Pascale descrive attraverso i
suoi occhi una oziosa Roma estiva, nella quale colloca il suo personale e
irrisolto dilemma esistenziale: dove risiede la felicità?
Senza dare troppa importanza
alla trama, rinunciando quasi alla stessa forma del romanzo, ci presenta un
testo fatto da racconti di vita vissuta degli attori, dai flash, dai sobbalzi,
dagli scossoni che quasi vengono incontro al lettore proprio come i personaggi
che si radunano attorno a lui. Vi troviamo un fiume di parole, dialoghi,
quesiti, interrogativi che sgorga dalle menti dei personaggi stessi e si fa
inevitabilmente e inesorabilmente alla fine trama, storia. Il tutto
caratterizzato da una tensione verso quella felicità a cui ognuno di loro – e
di noi – a proprio modo prova a dare un senso compiuto, con l’aggravante
(sentimentale o no) di non riuscire quasi mai a trovarla.
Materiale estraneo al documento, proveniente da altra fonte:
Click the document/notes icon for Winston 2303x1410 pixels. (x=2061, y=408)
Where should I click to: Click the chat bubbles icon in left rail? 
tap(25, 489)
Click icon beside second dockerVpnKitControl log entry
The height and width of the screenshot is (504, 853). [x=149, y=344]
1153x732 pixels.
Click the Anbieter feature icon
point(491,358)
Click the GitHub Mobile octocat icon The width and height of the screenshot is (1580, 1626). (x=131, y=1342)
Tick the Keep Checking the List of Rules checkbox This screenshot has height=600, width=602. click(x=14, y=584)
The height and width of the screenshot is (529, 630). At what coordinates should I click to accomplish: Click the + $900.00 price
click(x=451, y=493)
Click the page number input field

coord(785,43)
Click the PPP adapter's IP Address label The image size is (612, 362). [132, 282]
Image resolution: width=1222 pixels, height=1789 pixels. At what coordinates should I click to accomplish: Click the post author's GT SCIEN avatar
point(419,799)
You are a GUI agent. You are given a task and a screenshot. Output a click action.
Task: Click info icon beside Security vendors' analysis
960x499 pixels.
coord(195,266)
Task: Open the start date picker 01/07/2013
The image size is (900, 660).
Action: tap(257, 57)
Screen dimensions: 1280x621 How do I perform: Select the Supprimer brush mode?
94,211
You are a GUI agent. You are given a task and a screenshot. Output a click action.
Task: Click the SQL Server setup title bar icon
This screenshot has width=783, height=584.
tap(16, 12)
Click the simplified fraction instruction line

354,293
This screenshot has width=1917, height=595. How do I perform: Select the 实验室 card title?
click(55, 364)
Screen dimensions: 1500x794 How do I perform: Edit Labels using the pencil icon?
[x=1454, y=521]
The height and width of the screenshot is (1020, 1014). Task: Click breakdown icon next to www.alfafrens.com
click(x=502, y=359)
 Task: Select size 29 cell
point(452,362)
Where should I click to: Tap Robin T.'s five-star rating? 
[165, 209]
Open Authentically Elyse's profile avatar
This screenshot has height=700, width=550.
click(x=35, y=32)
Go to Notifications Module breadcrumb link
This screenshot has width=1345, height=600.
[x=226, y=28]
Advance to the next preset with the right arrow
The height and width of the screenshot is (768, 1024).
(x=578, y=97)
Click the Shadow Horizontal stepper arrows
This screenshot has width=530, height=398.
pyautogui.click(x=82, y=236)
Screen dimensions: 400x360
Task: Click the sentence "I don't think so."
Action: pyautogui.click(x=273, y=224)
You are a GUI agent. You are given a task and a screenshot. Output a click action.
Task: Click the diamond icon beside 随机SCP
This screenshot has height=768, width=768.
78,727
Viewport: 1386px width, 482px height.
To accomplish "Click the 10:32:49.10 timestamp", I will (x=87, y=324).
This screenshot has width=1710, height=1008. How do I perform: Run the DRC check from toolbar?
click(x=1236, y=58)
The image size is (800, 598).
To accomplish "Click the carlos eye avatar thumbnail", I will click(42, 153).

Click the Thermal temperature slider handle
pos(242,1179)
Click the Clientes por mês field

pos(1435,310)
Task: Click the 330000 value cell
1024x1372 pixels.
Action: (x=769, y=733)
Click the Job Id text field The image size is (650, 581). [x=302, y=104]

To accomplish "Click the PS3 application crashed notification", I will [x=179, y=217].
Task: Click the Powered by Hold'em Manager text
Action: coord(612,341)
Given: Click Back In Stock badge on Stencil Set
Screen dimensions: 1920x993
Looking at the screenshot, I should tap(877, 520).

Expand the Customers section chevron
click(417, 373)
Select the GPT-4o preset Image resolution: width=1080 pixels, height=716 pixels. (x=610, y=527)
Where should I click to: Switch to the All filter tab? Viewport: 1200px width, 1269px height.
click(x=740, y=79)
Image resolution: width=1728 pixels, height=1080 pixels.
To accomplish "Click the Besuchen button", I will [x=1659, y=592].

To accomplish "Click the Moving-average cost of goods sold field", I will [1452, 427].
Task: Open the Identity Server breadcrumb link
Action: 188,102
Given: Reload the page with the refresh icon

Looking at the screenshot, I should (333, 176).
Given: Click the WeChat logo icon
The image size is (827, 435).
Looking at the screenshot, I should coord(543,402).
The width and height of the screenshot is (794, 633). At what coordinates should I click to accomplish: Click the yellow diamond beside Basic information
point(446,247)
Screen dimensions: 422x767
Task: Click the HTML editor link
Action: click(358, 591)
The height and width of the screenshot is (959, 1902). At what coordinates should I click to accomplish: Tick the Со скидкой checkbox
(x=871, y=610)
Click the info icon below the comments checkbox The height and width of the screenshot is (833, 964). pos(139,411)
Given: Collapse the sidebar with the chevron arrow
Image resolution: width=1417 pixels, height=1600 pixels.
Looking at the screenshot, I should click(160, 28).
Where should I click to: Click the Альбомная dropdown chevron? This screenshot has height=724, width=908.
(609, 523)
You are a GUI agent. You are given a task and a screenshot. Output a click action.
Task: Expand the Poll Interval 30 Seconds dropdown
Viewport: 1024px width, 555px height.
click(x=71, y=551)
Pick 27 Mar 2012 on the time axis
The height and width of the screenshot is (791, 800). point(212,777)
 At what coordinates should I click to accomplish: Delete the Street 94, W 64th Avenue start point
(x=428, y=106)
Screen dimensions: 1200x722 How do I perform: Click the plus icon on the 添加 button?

Antonio Pascale tratteggia
con ironia il nostro tempo. Attraverso episodi esilaranti e digressioni tanto
puntuali quanto svagate, ci colloca nel centro esatto del racconto, di fianco
al suo protagonista così nevrotico e contemporaneo, così sentimentale e forse
tragico.
“…Roma. Un tramonto di fine luglio al Gianicolo. Sotto i platani, a pochi
passi dalla statua di Garibaldi, c’è una panchina. Seduto su quella panchina ‒
il braccio disteso, l’aria pensierosa ‒ c’è un uomo. Le rughe intorno agli
occhi rivelano che è sulla cinquantina. Riflette, oppure guarda solo
distrattamente di fronte a sé. Moglie e figli sono partiti in vacanza e la
sonnacchiosa e languida serata estiva lo fotografa semplicemente lì, intento
nella tenue luce arancione a pensare alla felicità...”.